After centuries of writing with quills dipped in ink, people in the 1800s began embracing fountain pens with internal ink reservoirs that were filled with eyedroppers. Almost until the end of the century, fountain pens were notoriously fickle devices. They routinely leaked and the flow of ink onto the writing surface was uneven.
An insurance salesman named Lewis Waterman solved the problem of leaks and poor ink distribution in 1884 when he patented a nib (the pen’s metal tip) with hair-thin grooves that allowed air to circulate to the ink reservoir, thus ensuring a smooth and steady flow.
By 1888, Waterman was selling 5,000 pens a year—sales would climb to 1,000 pens a day the year he died in 1901. In 1905, the company became the first pen manufacturer to rivet a clip onto its pen caps so that it could be easily carried right side up in a pocket. Two years later, Waterman introduced a "safety" fountain pen that could be carried in any position, even upside down, without spilling any of its ink. Advertisements from the period show pens loose in a coat pocket, lest consumers miss the point.
Conklin Pen Company made one of the first self-filling fountain pens of the early 1900s. Its Crescent Filler was endorsed by none other than Samuel Clemens, but that was not enough to slow down the public’s acceptance of Sheaffer’s lever fill pen and Parker’s button filler—Conklin would abandon the Crescent in the 1920s and switch to a lever device for filling its pens with ink.
Conklin’s Durograph pens were only made for about a year in 1923, in both Crescent and lever models, making them very collectible. These fat pens had flat tops, with bodies of hard black or red rubber. In 1924, Durographs were redesigned and rebranded as Enduras. A bit smaller than the Durographs, the Enduras came in ebony black, mottled blue, and leaf green, as well as black-and-pearl and black-and-gold. Just in time for the Great Depression, the company introduced its Nozac pen, which featured a "word gauge" to give writers a sense of how much ink was left in a pen.
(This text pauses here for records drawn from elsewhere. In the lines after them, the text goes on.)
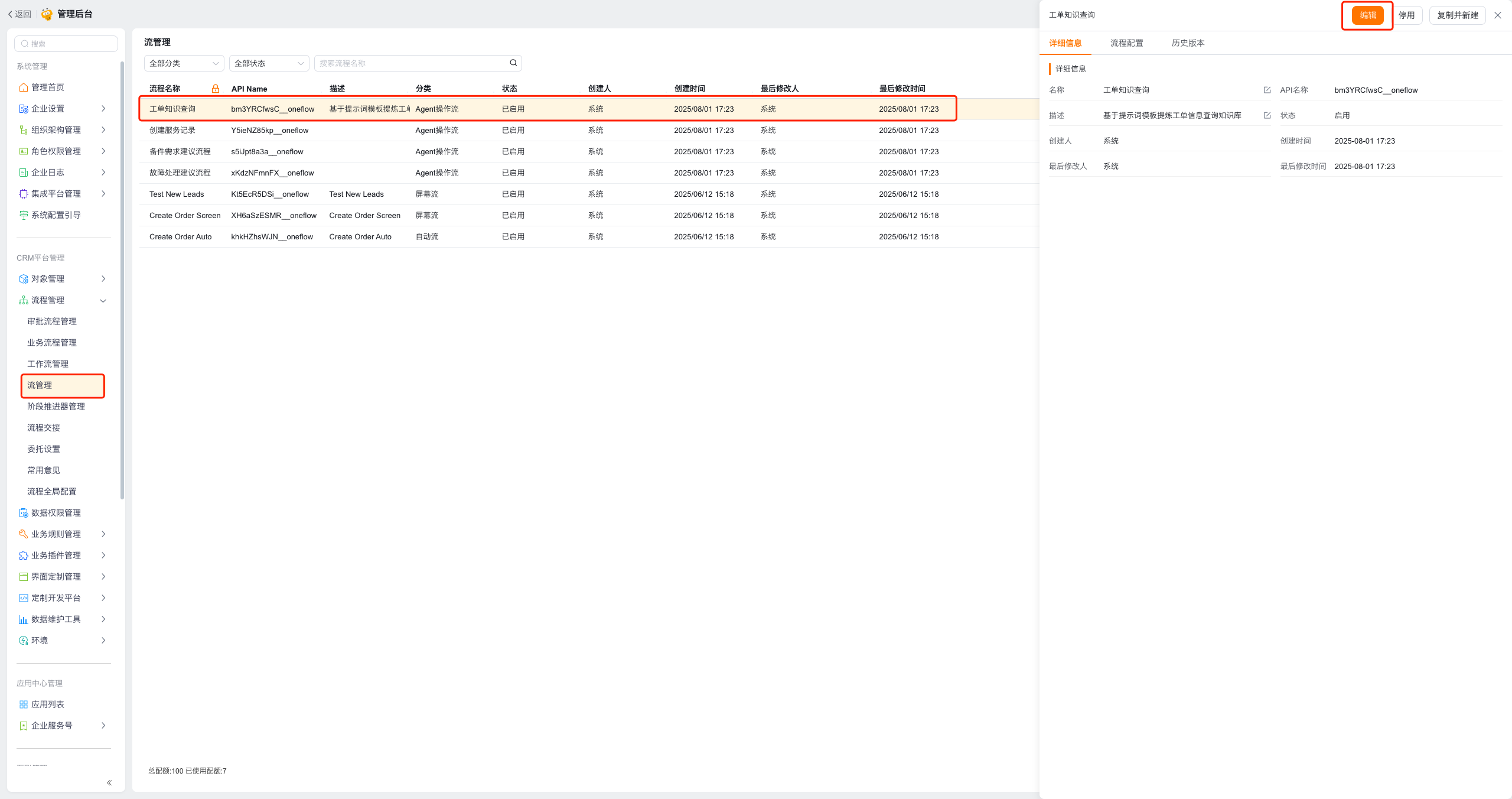Collapse the 流程管理 tree section
The width and height of the screenshot is (1512, 799).
[103, 300]
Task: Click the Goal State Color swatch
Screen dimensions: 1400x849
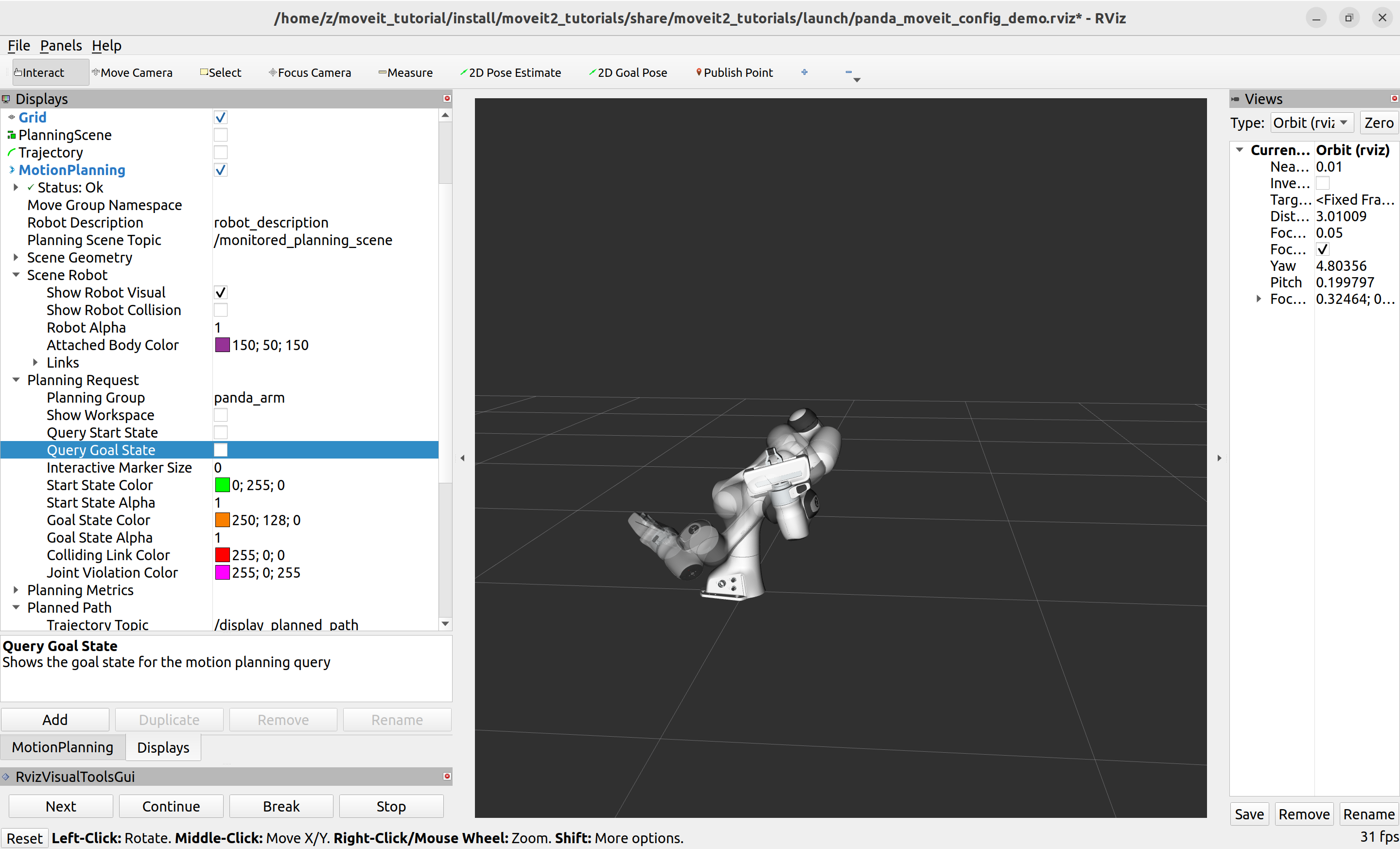Action: pyautogui.click(x=222, y=520)
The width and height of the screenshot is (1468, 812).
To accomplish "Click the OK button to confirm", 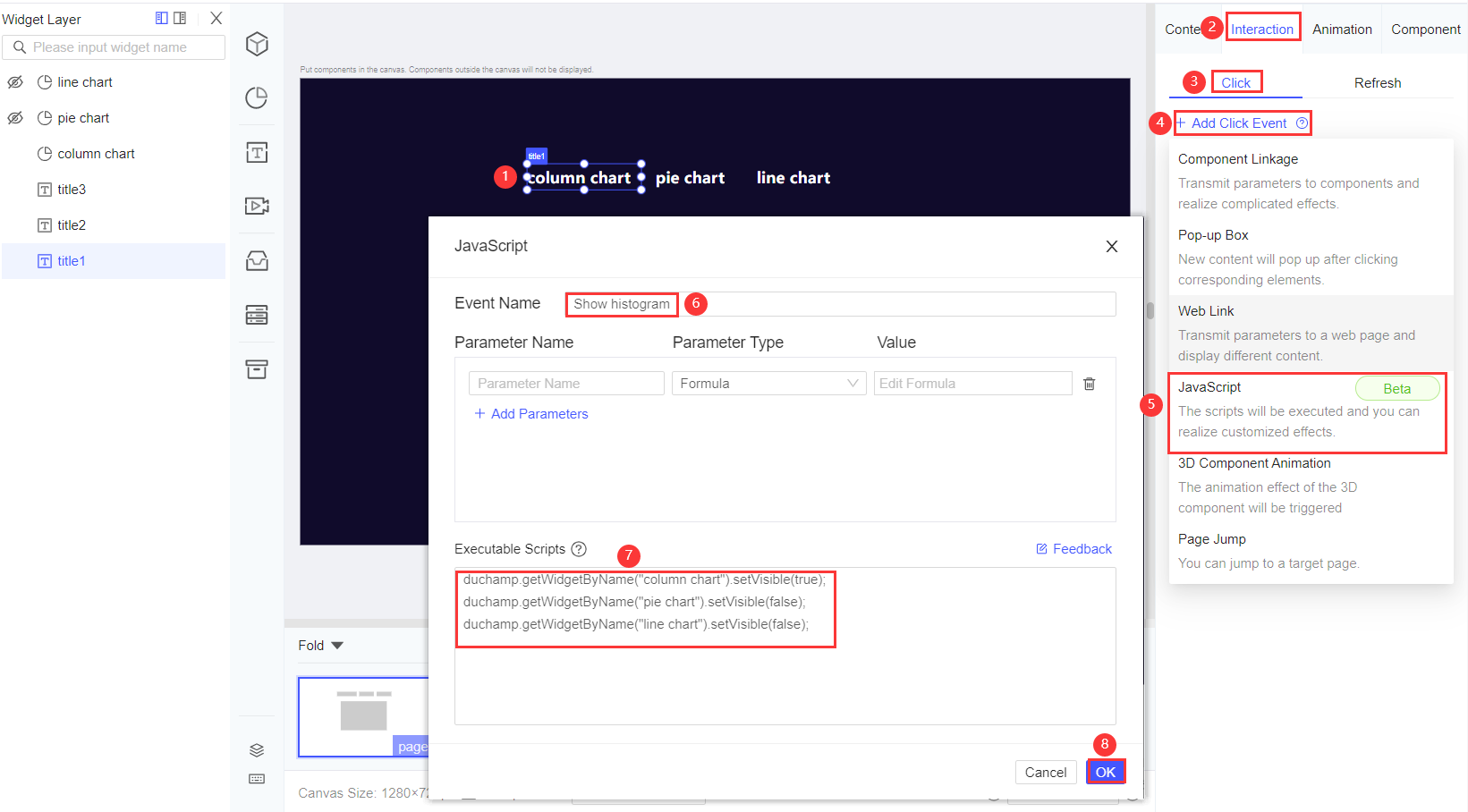I will (1106, 771).
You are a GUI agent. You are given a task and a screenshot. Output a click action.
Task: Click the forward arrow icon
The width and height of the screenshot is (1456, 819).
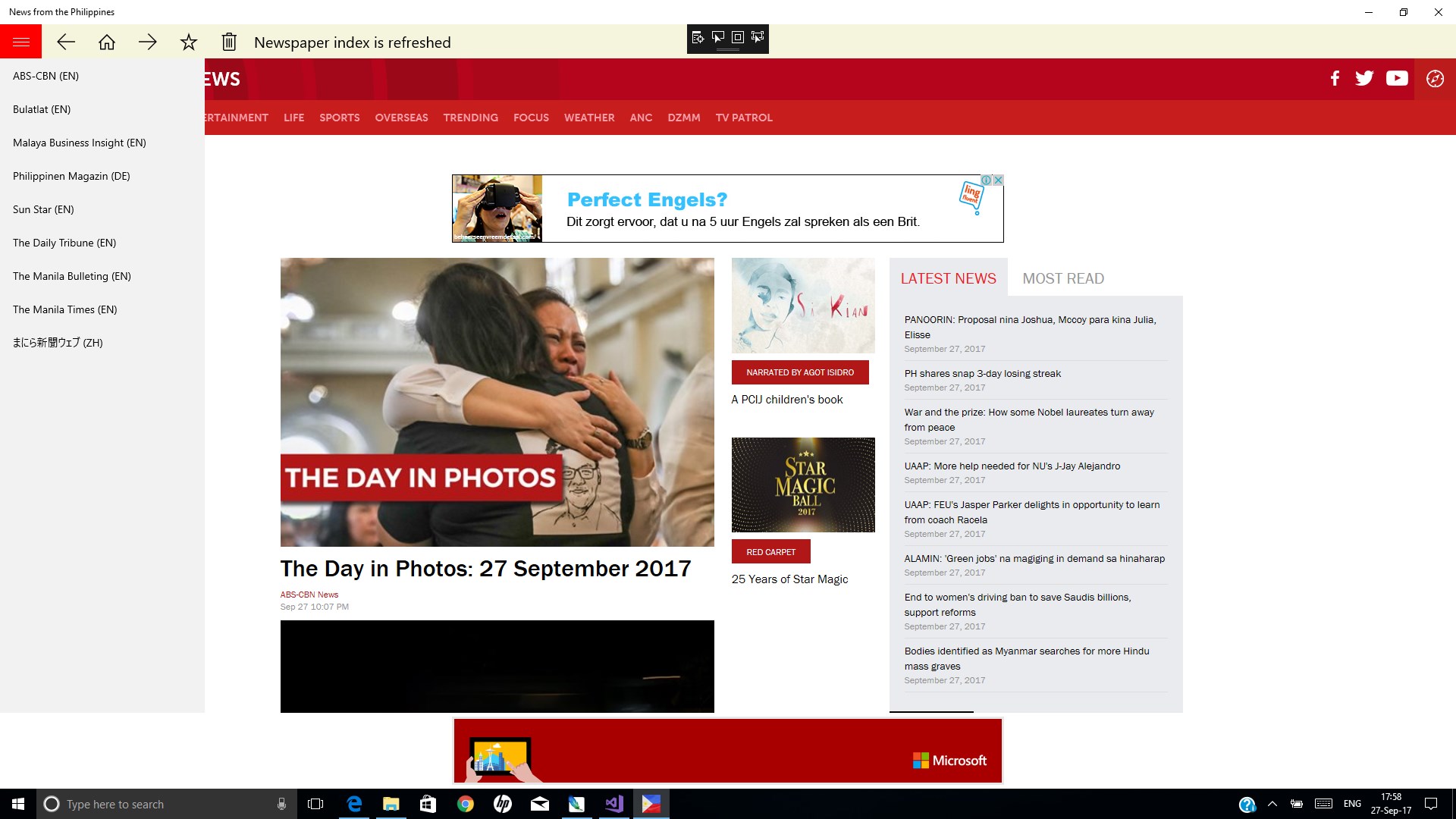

Other fountain-pen manufacturers from this era include Mabie, Todd & Company, whose top model was the Swan, and Moore Pen Company, whose Maniflex pens had gorgeous tiger-eye bodies. Aiken Lambert made pens with engraved, gold-filled or silver bodies; Gold Bond and John Holland made pens with equally beautiful plastic bodies; and Wahl pens ranged from metal to hard rubber, both of which featured Greek key patterns on their seductive surfaces—its Doric pens from the 1930s are considered some of the loveliest ever made.
One of the biggest pen companies of the first half of the 20th century was Parker. Founded in 1889, a few years after Waterman, Parker first made a name for itself in 1905 with its "Lucky Curve" pens. The Jack Knife Safety pen arrived in 1911. Its cap could be screwed down to the pen’s body, making it ink-tight. One especially prized model had a transparent, amber, Bakelite body. The Jack Knife would evolve into the "Big Red" Duofold in 1921, which was advertised to "rival the beauty of the scarlet tanager."...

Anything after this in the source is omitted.